▼▼▼

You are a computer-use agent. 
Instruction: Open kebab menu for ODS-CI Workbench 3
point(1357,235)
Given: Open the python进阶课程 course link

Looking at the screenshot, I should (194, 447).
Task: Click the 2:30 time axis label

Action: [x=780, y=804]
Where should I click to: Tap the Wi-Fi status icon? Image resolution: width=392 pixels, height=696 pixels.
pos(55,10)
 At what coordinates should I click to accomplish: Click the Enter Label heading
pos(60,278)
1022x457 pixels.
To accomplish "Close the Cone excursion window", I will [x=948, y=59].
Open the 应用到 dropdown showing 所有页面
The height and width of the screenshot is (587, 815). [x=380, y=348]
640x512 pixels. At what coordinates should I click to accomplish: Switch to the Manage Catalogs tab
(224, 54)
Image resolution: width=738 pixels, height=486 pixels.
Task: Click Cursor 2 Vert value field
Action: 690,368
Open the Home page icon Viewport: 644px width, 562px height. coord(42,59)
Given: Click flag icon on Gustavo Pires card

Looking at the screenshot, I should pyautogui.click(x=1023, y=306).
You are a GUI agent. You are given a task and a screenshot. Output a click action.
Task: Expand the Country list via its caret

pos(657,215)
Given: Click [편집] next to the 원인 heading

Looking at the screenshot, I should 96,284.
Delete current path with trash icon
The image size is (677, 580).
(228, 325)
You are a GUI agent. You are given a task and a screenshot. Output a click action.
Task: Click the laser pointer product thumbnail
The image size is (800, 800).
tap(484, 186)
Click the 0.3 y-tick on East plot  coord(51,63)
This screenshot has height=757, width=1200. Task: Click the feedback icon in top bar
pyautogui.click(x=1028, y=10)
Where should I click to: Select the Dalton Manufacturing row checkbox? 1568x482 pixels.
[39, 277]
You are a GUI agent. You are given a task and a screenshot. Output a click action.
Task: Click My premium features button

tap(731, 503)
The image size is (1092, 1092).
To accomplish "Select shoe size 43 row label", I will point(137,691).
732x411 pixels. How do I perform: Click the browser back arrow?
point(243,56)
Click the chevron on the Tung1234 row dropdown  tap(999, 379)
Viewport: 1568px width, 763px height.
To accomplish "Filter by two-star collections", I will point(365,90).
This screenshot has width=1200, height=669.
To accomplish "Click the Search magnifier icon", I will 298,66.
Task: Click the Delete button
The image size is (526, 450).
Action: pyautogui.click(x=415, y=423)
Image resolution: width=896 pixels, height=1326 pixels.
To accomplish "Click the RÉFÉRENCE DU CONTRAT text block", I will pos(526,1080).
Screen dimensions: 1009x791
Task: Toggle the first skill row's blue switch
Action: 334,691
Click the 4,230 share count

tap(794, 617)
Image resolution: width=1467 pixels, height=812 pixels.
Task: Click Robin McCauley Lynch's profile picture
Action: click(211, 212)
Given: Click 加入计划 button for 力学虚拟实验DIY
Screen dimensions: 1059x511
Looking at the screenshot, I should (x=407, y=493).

▲▲▲

What is expected - The data above should be returned exactly as written.

Solution to the exercise -
You are a computer-use agent. 
Instruction: Open kebab menu for ODS-CI Workbench 3
point(1357,235)
Given: Open the python进阶课程 course link

Looking at the screenshot, I should (194, 447).
Task: Click the 2:30 time axis label

Action: [x=780, y=804]
Where should I click to: Tap the Wi-Fi status icon? Image resolution: width=392 pixels, height=696 pixels.
pos(55,10)
 At what coordinates should I click to accomplish: Click the Enter Label heading
pos(60,278)
1022x457 pixels.
To accomplish "Close the Cone excursion window", I will [x=948, y=59].
Open the 应用到 dropdown showing 所有页面
The height and width of the screenshot is (587, 815). [x=380, y=348]
640x512 pixels. At what coordinates should I click to accomplish: Switch to the Manage Catalogs tab
(224, 54)
Image resolution: width=738 pixels, height=486 pixels.
Task: Click Cursor 2 Vert value field
Action: 690,368
Open the Home page icon Viewport: 644px width, 562px height. coord(42,59)
Given: Click flag icon on Gustavo Pires card

Looking at the screenshot, I should pyautogui.click(x=1023, y=306).
You are a GUI agent. You are given a task and a screenshot. Output a click action.
Task: Expand the Country list via its caret

pos(657,215)
Given: Click [편집] next to the 원인 heading

Looking at the screenshot, I should 96,284.
Delete current path with trash icon
The image size is (677, 580).
(228, 325)
You are a GUI agent. You are given a task and a screenshot. Output a click action.
Task: Click the laser pointer product thumbnail
The image size is (800, 800).
tap(484, 186)
Click the 0.3 y-tick on East plot  coord(51,63)
This screenshot has height=757, width=1200. Task: Click the feedback icon in top bar
pyautogui.click(x=1028, y=10)
Where should I click to: Select the Dalton Manufacturing row checkbox? 1568x482 pixels.
[39, 277]
You are a GUI agent. You are given a task and a screenshot. Output a click action.
Task: Click My premium features button

tap(731, 503)
The image size is (1092, 1092).
To accomplish "Select shoe size 43 row label", I will point(137,691).
732x411 pixels. How do I perform: Click the browser back arrow?
point(243,56)
Click the chevron on the Tung1234 row dropdown  tap(999, 379)
Viewport: 1568px width, 763px height.
To accomplish "Filter by two-star collections", I will point(365,90).
This screenshot has width=1200, height=669.
To accomplish "Click the Search magnifier icon", I will 298,66.
Task: Click the Delete button
The image size is (526, 450).
Action: pyautogui.click(x=415, y=423)
Image resolution: width=896 pixels, height=1326 pixels.
To accomplish "Click the RÉFÉRENCE DU CONTRAT text block", I will pos(526,1080).
Screen dimensions: 1009x791
Task: Toggle the first skill row's blue switch
Action: 334,691
Click the 4,230 share count

tap(794, 617)
Image resolution: width=1467 pixels, height=812 pixels.
Task: Click Robin McCauley Lynch's profile picture
Action: click(211, 212)
Given: Click 加入计划 button for 力学虚拟实验DIY
Screen dimensions: 1059x511
Looking at the screenshot, I should (x=407, y=493).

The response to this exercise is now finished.